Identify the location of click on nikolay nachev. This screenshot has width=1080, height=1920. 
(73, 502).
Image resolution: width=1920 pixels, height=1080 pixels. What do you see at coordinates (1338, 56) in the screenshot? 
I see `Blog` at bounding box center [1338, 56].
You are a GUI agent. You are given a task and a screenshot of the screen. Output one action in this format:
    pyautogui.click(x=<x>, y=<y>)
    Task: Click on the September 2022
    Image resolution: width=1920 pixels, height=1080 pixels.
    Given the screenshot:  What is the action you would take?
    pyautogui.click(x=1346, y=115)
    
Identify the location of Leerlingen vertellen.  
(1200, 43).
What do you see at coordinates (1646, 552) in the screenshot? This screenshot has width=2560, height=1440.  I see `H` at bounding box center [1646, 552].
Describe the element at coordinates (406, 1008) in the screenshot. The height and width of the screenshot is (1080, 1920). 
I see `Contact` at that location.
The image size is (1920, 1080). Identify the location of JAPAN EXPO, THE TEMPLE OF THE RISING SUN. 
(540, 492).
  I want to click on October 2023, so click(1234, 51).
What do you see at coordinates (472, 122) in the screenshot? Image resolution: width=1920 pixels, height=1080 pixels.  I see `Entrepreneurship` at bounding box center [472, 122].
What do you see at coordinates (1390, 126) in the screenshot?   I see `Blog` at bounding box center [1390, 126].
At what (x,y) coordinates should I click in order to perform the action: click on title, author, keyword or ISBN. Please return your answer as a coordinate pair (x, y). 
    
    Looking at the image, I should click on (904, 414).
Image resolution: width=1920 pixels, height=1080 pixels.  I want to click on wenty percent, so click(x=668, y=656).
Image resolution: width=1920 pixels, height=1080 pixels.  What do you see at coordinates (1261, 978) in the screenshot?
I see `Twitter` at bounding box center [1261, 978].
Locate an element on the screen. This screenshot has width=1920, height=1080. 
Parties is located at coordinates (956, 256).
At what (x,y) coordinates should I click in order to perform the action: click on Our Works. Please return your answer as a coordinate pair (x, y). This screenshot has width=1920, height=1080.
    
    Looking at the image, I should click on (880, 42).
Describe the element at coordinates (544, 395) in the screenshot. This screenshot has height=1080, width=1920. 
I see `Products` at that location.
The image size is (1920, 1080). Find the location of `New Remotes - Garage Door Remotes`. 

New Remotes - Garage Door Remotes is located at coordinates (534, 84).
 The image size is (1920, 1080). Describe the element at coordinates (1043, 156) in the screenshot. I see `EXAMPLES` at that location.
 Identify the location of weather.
————
■ GOAL ■
Recast the listing above as a JSON array of strings, one string for each line, omitting any blank lines.

■ FULL ANSWER ■
[
  "Identify the location of click on nikolay nachev. This screenshot has width=1080, height=1920. ",
  "(73, 502).",
  "Image resolution: width=1920 pixels, height=1080 pixels. What do you see at coordinates (1338, 56) in the screenshot? ",
  "I see `Blog` at bounding box center [1338, 56].",
  "You are a GUI agent. You are given a task and a screenshot of the screen. Output one action in this format:",
  "    pyautogui.click(x=<x>, y=<y>)",
  "    Task: Click on the September 2022",
  "    Image resolution: width=1920 pixels, height=1080 pixels.",
  "    Given the screenshot:  What is the action you would take?",
  "    pyautogui.click(x=1346, y=115)",
  "Identify the location of Leerlingen vertellen.  ",
  "(1200, 43).",
  "What do you see at coordinates (1646, 552) in the screenshot? This screenshot has width=2560, height=1440.  I see `H` at bounding box center [1646, 552].",
  "Describe the element at coordinates (406, 1008) in the screenshot. The height and width of the screenshot is (1080, 1920). ",
  "I see `Contact` at that location.",
  "The image size is (1920, 1080). Identify the location of JAPAN EXPO, THE TEMPLE OF THE RISING SUN. ",
  "(540, 492).",
  "  I want to click on October 2023, so click(1234, 51).",
  "What do you see at coordinates (472, 122) in the screenshot? Image resolution: width=1920 pixels, height=1080 pixels.  I see `Entrepreneurship` at bounding box center [472, 122].",
  "What do you see at coordinates (1390, 126) in the screenshot?   I see `Blog` at bounding box center [1390, 126].",
  "At what (x,y) coordinates should I click in order to perform the action: click on title, author, keyword or ISBN. Please return your answer as a coordinate pair (x, y). ",
  "    Looking at the image, I should click on (904, 414).",
  "Image resolution: width=1920 pixels, height=1080 pixels.  I want to click on wenty percent, so click(x=668, y=656).",
  "Image resolution: width=1920 pixels, height=1080 pixels.  What do you see at coordinates (1261, 978) in the screenshot?",
  "I see `Twitter` at bounding box center [1261, 978].",
  "Locate an element on the screen. This screenshot has width=1920, height=1080. ",
  "Parties is located at coordinates (956, 256).",
  "At what (x,y) coordinates should I click in order to perform the action: click on Our Works. Please return your answer as a coordinate pair (x, y). This screenshot has width=1920, height=1080.",
  "    Looking at the image, I should click on (880, 42).",
  "Describe the element at coordinates (544, 395) in the screenshot. This screenshot has height=1080, width=1920. ",
  "I see `Products` at that location.",
  "The image size is (1920, 1080). Find the location of `New Remotes - Garage Door Remotes`. ",
  "New Remotes - Garage Door Remotes is located at coordinates (534, 84).",
  " The image size is (1920, 1080). Describe the element at coordinates (1043, 156) in the screenshot. I see `EXAMPLES` at that location.",
  " Identify the location of weather."
]